LAUSR

Optical absorption in amorphous tungsten oxide ($\textit{a}\mathrm{WO}_{3}$), for photon energies below that of the band gap, can be rationalized in terms of electronic transitions between localized states. For the study of this phenomenon, we employed the differential coloration efficiency concept, defined as the derivative of the optical density with respect to the inserted charge. We also made use of its extension to a complex quantity in the context of frequency-resolved studies. Combined $\textit{in situ}$ electrochemical and optical experiments were performed on electrochromic $\textit{a}\mathrm{WO}_{3}$ thin films for a wide lithium intercalation range using an optical wavelength of $810~\mathrm{nm}$ ($1.53~\mathrm{eV}$). Quasi-equilibrium measurements were made by chronopotentiometry (CP).

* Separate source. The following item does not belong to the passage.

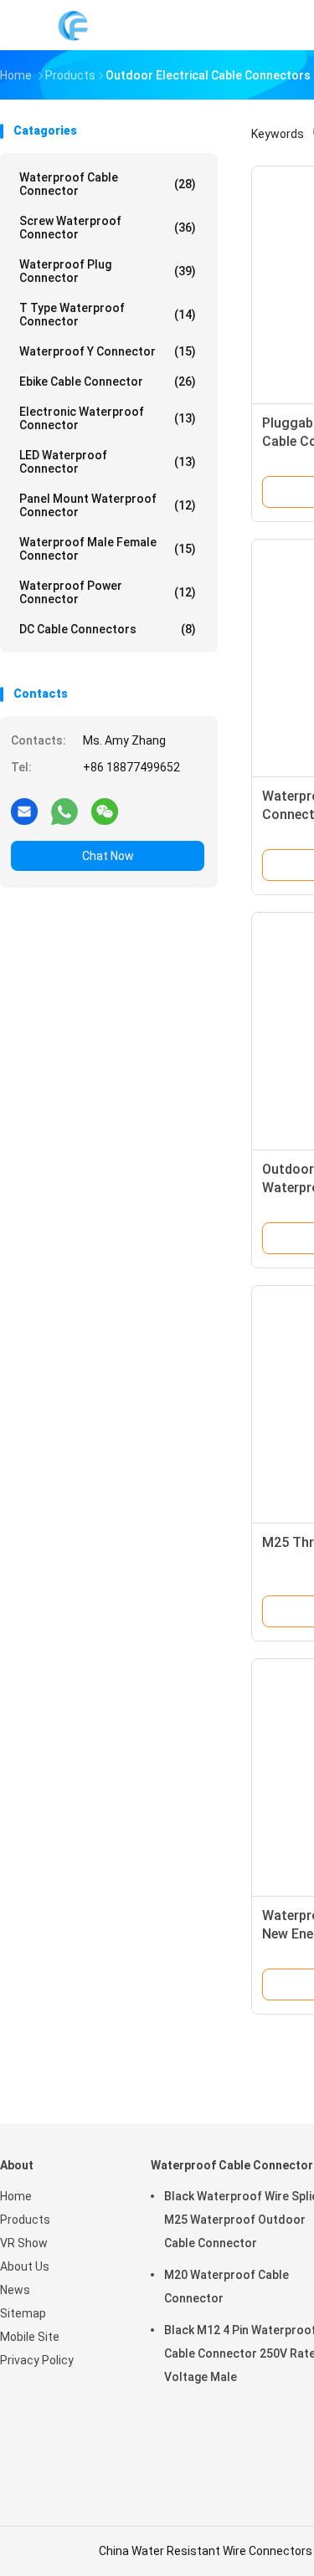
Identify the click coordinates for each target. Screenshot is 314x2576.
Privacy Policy (37, 2360)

Dynamic frequency-dependent measurements were carried out by simultaneous electrochemical and color impedance spectroscopy (SECIS). The differential coloration efficiency obtained from CP changes sign at a critical intercalation level. Its response exhibits an excellent agreement with a theoretical model that considers electronic transitions between $\mathrm{W}^{4+}$, $\mathrm{W}^{5+}$, and $\mathrm{W}^{6+}$ sites. For the SECIS experiment, the low-frequency limit of the differential coloration efficiency shows a general trend similar to that from CP. However, it does not change sign at a critical ion insertion level. This discrepancy could be due to degradation effects occurring in the films at high $\mathrm{Li}^+$ insertion levels. The methodology and results presented in this work can be of great interest both for the study of optical absorption in disordered materials and for applications in electrochromism.